* _Requirement_: All that is wanted is the exact text of each line from the one with "教育 (152, 2464)" to the close of the listing, ends included.

* _Supplied records_:
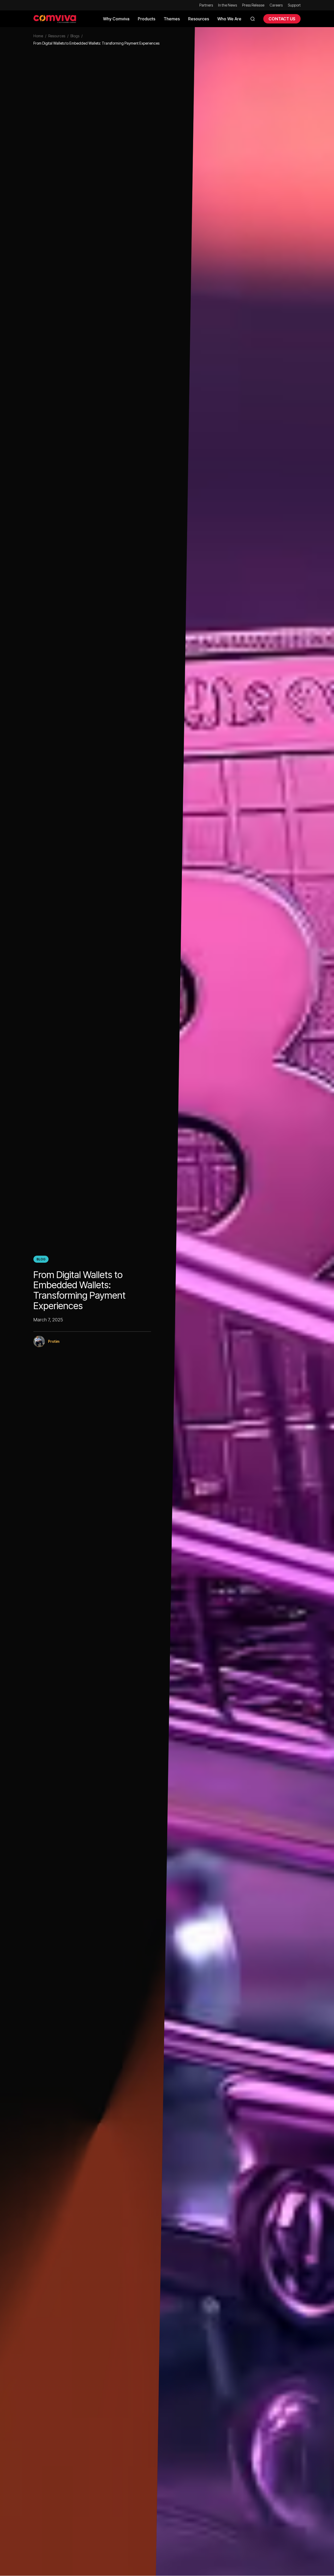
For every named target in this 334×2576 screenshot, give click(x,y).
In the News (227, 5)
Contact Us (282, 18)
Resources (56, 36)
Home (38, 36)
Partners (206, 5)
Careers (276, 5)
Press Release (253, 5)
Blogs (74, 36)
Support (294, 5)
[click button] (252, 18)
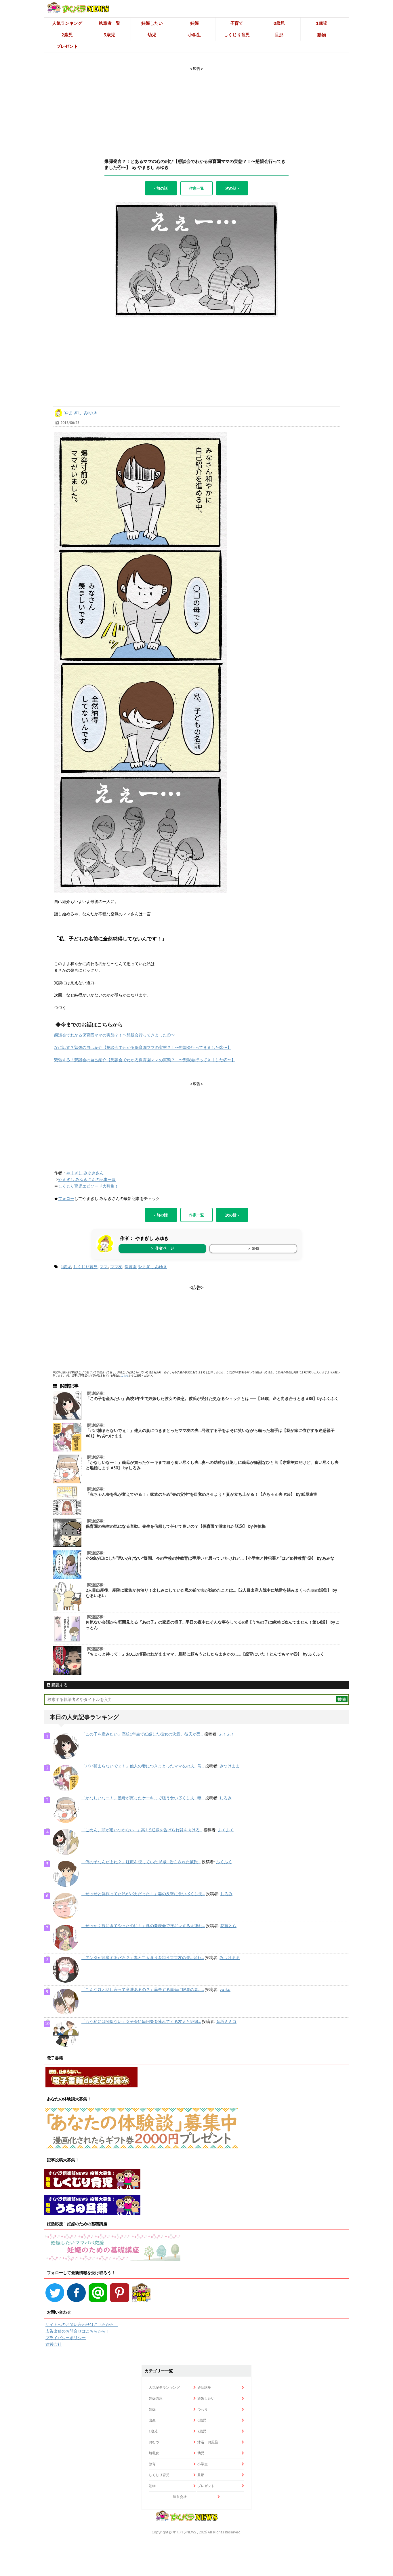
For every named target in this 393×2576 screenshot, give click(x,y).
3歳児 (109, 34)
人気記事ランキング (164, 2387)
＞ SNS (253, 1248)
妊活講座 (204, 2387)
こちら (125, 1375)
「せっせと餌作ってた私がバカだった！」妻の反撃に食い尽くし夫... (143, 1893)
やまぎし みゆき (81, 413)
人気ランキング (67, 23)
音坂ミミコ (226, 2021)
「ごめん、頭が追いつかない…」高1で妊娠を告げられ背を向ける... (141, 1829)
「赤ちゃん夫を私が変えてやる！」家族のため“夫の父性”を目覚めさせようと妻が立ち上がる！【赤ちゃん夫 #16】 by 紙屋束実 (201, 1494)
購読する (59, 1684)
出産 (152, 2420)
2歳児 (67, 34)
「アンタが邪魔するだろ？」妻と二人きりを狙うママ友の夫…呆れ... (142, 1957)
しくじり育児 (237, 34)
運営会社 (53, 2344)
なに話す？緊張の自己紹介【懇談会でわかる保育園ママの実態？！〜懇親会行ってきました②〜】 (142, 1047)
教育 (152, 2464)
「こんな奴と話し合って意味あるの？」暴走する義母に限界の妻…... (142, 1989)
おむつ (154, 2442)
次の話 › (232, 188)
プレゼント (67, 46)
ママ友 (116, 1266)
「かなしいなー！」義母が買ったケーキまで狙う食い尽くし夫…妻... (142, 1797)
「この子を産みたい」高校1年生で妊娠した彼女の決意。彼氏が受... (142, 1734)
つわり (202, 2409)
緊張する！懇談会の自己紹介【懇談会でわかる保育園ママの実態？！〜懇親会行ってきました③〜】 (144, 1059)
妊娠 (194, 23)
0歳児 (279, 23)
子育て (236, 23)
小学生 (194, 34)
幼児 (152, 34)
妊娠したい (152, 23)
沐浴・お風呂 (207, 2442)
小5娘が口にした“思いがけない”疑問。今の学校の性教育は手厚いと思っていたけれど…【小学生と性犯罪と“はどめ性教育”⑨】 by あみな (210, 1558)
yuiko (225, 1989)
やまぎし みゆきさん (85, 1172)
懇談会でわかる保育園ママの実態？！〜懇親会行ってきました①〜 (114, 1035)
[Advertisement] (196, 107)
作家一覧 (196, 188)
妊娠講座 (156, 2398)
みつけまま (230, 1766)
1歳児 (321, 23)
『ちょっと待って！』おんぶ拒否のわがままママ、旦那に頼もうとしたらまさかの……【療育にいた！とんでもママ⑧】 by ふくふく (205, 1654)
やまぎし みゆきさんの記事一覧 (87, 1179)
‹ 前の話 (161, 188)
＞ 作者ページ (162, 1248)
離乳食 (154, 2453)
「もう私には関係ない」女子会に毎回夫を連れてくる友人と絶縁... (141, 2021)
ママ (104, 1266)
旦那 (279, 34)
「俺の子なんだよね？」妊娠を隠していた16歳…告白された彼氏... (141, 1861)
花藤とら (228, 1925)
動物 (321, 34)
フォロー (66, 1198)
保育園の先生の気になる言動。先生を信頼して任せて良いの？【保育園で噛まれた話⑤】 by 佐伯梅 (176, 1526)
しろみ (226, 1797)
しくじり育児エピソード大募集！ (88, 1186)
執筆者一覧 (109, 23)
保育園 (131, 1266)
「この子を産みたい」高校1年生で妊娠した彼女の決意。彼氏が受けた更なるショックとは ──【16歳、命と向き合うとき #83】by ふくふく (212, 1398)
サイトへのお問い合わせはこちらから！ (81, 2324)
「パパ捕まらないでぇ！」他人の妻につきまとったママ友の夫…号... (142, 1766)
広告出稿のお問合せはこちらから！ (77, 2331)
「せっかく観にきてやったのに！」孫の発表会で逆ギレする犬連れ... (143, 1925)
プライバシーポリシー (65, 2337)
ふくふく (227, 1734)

* _Result of the exercise_:
教育 (152, 2464)
「こんな奴と話し合って意味あるの？」暴走する義母に限界の妻…... (142, 1989)
おむつ (154, 2442)
次の話 › (232, 188)
プレゼント (67, 46)
ママ友 (116, 1266)
「かなしいなー！」義母が買ったケーキまで狙う食い尽くし夫…妻... (142, 1797)
「この子を産みたい」高校1年生で妊娠した彼女の決意。彼氏が受... (142, 1734)
つわり (202, 2409)
緊張する！懇談会の自己紹介【懇談会でわかる保育園ママの実態？！〜懇親会行ってきました③〜】 (144, 1059)
妊娠 (194, 23)
0歳児 (279, 23)
子育て (236, 23)
小学生 (194, 34)
幼児 (152, 34)
妊娠したい (152, 23)
沐浴・お風呂 (207, 2442)
小5娘が口にした“思いがけない”疑問。今の学校の性教育は手厚いと思っていたけれど…【小学生と性犯罪と“はどめ性教育”⑨】 by あみな (210, 1558)
yuiko (225, 1989)
やまぎし みゆきさん (85, 1172)
懇談会でわかる保育園ママの実態？！〜懇親会行ってきました①〜 (114, 1035)
[Advertisement] (196, 107)
作家一覧 (196, 188)
妊娠講座 (156, 2398)
みつけまま (230, 1766)
1歳児 (321, 23)
『ちょっと待って！』おんぶ拒否のわがままママ、旦那に頼もうとしたらまさかの……【療育にいた！とんでもママ⑧】 by ふくふく (205, 1654)
やまぎし みゆきさんの記事一覧 (87, 1179)
‹ 前の話 (161, 188)
＞ 作者ページ (162, 1248)
離乳食 (154, 2453)
「もう私には関係ない」女子会に毎回夫を連れてくる友人と絶縁... (141, 2021)
ママ (104, 1266)
旦那 (279, 34)
「俺の子なんだよね？」妊娠を隠していた16歳…告白された彼氏... (141, 1861)
花藤とら (228, 1925)
動物 (321, 34)
フォロー (66, 1198)
保育園の先生の気になる言動。先生を信頼して任せて良いの？【保育園で噛まれた話⑤】 by 佐伯梅 (176, 1526)
しろみ (226, 1797)
しくじり育児エピソード大募集！ (88, 1186)
執筆者一覧 (109, 23)
保育園 (131, 1266)
「この子を産みたい」高校1年生で妊娠した彼女の決意。彼氏が受けた更なるショックとは ──【16歳、命と向き合うとき #83】by ふくふく (212, 1398)
サイトへのお問い合わせはこちらから！ (81, 2324)
「パパ捕まらないでぇ！」他人の妻につきまとったママ友の夫…号... (142, 1766)
広告出稿のお問合せはこちらから！ (77, 2331)
「せっかく観にきてやったのに！」孫の発表会で逆ギレする犬連れ... (143, 1925)
プライバシーポリシー (65, 2337)
ふくふく (227, 1734)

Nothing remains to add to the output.